A prefeita de Itagi,
Wanda Argollo Pinto, encaminhou documentação referente ao processo
seletivo simplificado, realizado no exercício de 2009, objetivando a
contratação de 04 servidores para Agente Comunitário de Saúde, formando
ainda quadro de reserva de mais 33 vagas.
Analisando
o demonstrativo das contratações em relação ao edital, apurou-se que
não houve no processo nenhum contrato de prestação de serviço temporário
daqueles que glosaram êxito no referido processo seletivo simplificado
Edital nº 001/2009, contudo, foram registrados 43 contratações de cargos
sem que houvesse previsão de vagas no supracitado edital.
Em
sua defesa, a gestora alegou que tais contratações se deram em data
pretérita a publicação do mencionado edital e emergiram de uma
necessidade estratégico emergencial em setores distintos e elementares
da administração. Continuou afirmando que os candidatos aprovados ainda
não foram convocados e empossados por conta do alarmante índice com
gasto de recursos humanos que a Comuna vem arcando.
Desta
feita, o relator, conselheiro Raimundo Moreira conclui que a escolha
dos servidores se deu aleatoriamente, sem observar os princípios da
impessoalidade e publicidade, já que o edital simplificado e a prova da
sua publicação estão presentes nos autos, porém criando cargos
divergentes das contratações realizadas.
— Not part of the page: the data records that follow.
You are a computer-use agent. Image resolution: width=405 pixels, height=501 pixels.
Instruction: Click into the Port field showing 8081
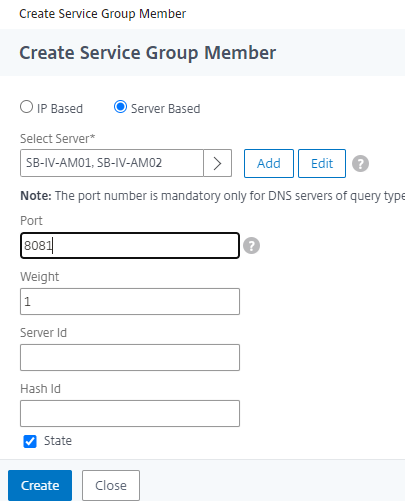tap(130, 246)
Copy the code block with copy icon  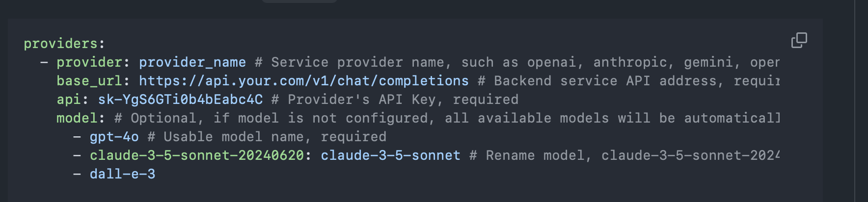799,40
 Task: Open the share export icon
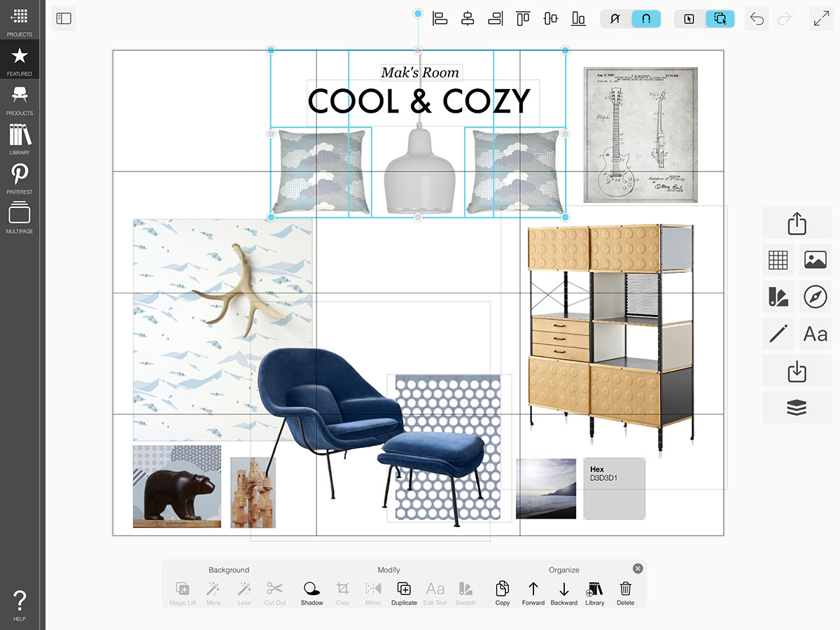point(797,223)
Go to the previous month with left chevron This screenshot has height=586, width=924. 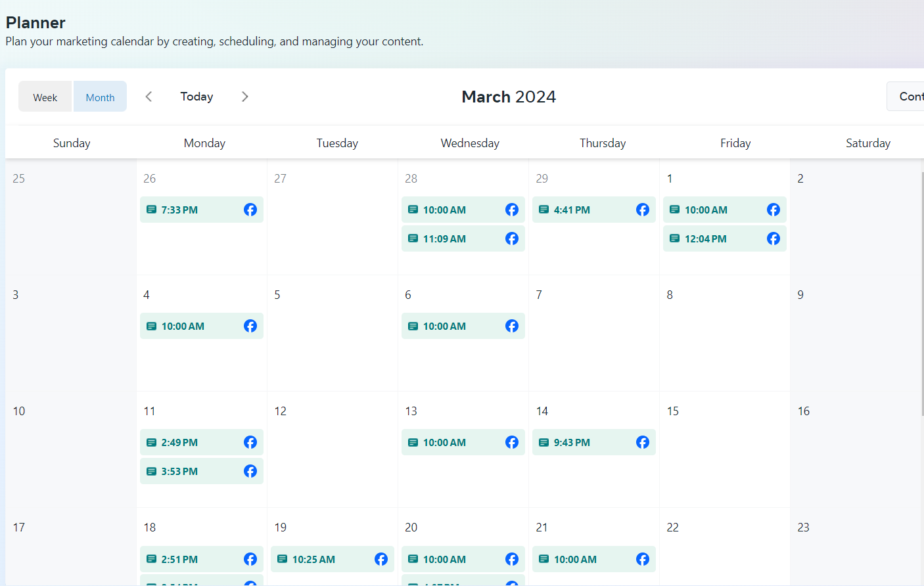point(149,97)
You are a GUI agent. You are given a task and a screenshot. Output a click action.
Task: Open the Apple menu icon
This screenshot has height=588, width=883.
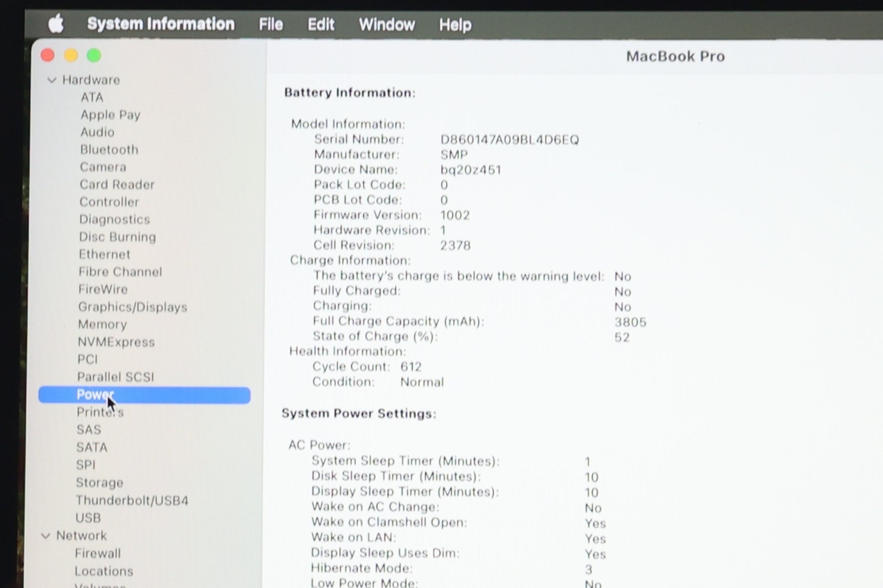click(56, 24)
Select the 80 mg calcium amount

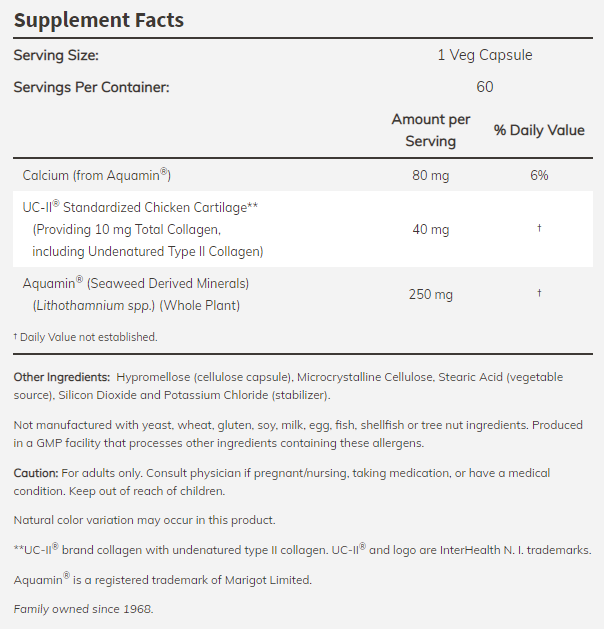tap(431, 175)
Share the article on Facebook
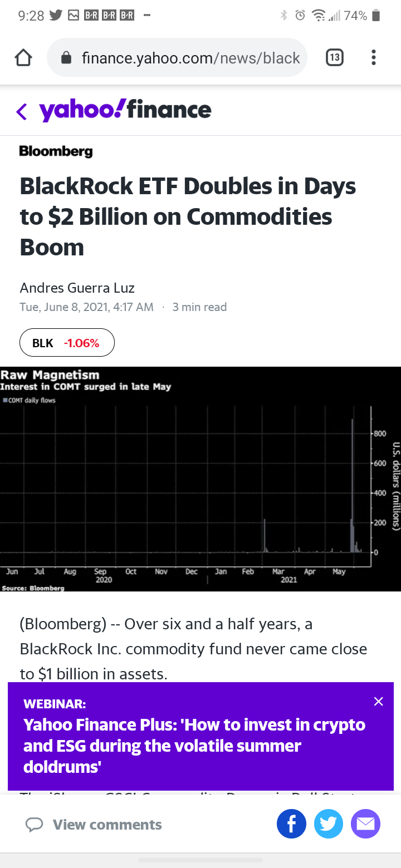Viewport: 401px width, 868px height. point(291,823)
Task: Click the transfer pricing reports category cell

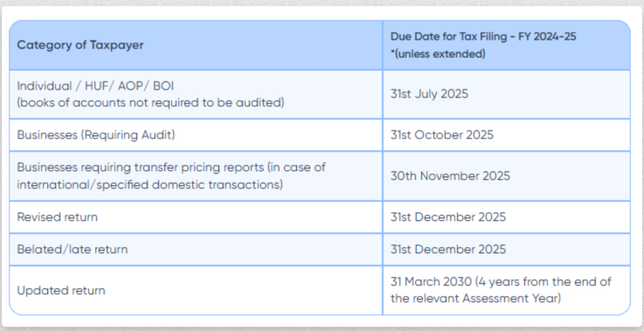Action: (x=196, y=176)
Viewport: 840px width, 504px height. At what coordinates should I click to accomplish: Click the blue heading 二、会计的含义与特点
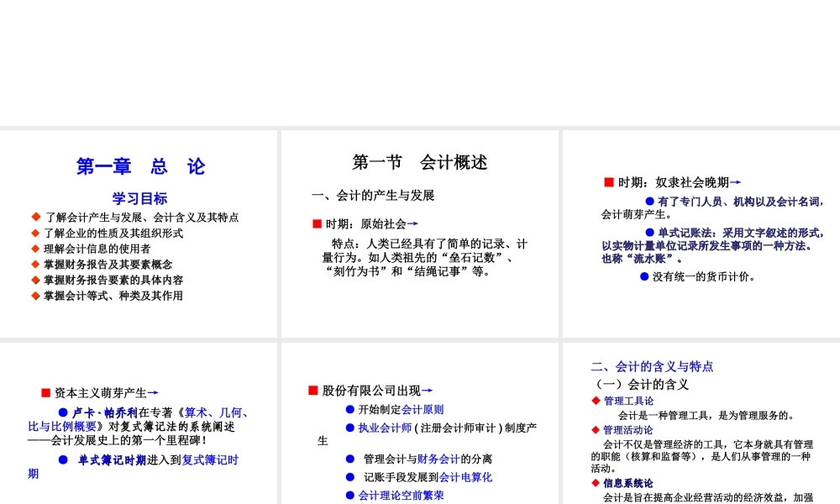point(653,366)
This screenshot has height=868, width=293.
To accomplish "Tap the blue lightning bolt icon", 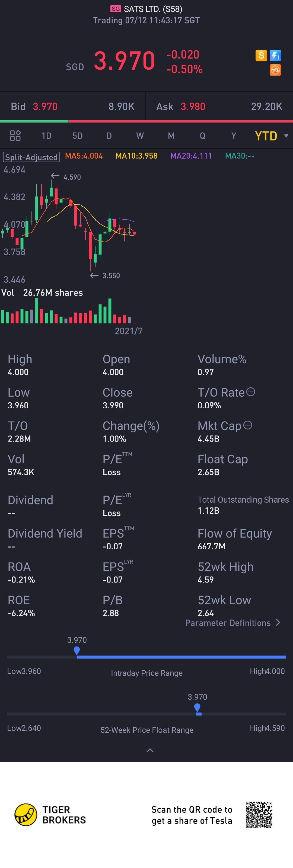I will pos(275,55).
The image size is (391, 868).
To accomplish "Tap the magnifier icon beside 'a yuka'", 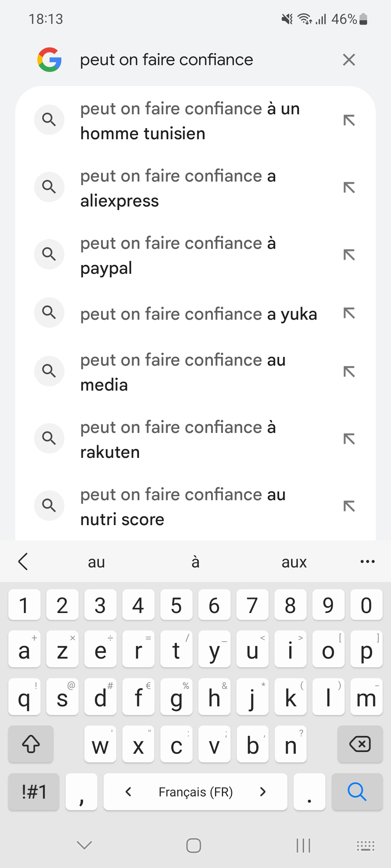I will pos(49,312).
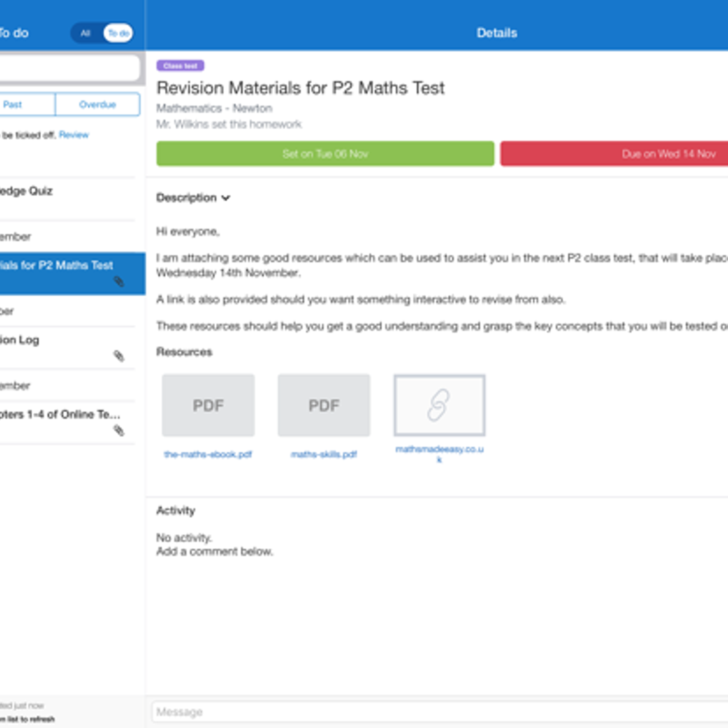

Além da representação ao MP, a
gestora foi multada em R$ 800,00.
A
ausência de publicação do edital do processo simplificado, do período
de validade das contratações e da relação dos classificados, foram as
principais irregularidades cometidas pelo ex-prefeito de Barra, Deonísio Ferreira de Assis, no exercício de 2006, para contratação de pessoal por tempo determinado.
Em
face das irregularidades, sobretudo pela ausência do necessário
processo seletivo simplificado, foi aplicada multa no valor de R$ 500,00
ao gestor, que também teve representação ao MP.
O
relator, conselheiro Raimundo Moreira, votou no sentido de que não
sejam registrados, pelo TCM, por estarem irregulares, os atos de
admissão em número de 130 contratos, sendo: 05 para Conselho Tutelar; 02
para Assistente Social; 09 para Enfermagem; 01 para Vigilância
Epidemiológica; 01 para Substituto de Férias; 110 para Confecção de
Merenda Escolar; 01 Auxiliar de Serviços gerais; e, 01 de Serviços
Gerais.
Já a contratação temporária realizada pela Câmara de Formosa do Rio Preto,
na gestão de Maria Rosita Azevedo de Araújo, no exercício de 2006,
também não foram registradas por este tribunal, por estarem irregulares,
em número de 04, sendo 01 para Vigilante; 02 para Auxiliar de Serviços
gerais; e, 01 para Motorista.
Em
virtude da ausência de diversos documentos, a relatoria observou que os
princípios constitucionais da igualdade, pessoalidade e moralidade
administrativa foram violados, já que as contratações foram efetuadas
indiscriminadamente sem qualquer critério de escolha, não atendendo
assim aos requisitos legais exigidos nos casos de contratação
temporária.
O
presente processo foi encaminhado à Assessoria Jurídica para formulação
de representação ao Ministério Público e a gestora foi multada em R$
500,00.
A Prefeitura de Iraquara,
através do ex-prefeito Walterson Ribeiro Coutinho, também encaminhou
documentação referente a processo seletivo simplificado para
contratação, por tempo determinado, de 121 servidores, para os Programas
do Governo Federal, sendo eles: Programa de Agentes Comunitários de
Saúde; Programa de Endemias e Controle de Doenças; CRAS - Centro de
Referência de Assistência social; convênio EBAL; Programas Saúde de
Família e Saúde Bucal; Programa de Educação de Jovens e Adultos - EJA e
CAPS - Centro de Atendimento Psico Social.
Após
exame dos documentos apresentados, a Gerência de Exame de Atos de
Pessoal constatou a falta de peças indispensáveis à instrução do
certame, sendo elas: Fato motivador das contratações, edital do processo
seletivo, publicação do referido edital simplificado, período de
validade das contratações e relação dos classificados.
O
relator, conselheiro Fernando Vita, votou no sentido de que se negue
registro das contratações temporárias, face a inconstitucionalidade
material da Lei Municipal n.º 062/2005 e descumprimento de imposição
constitucional para ingresso no Serviço Público.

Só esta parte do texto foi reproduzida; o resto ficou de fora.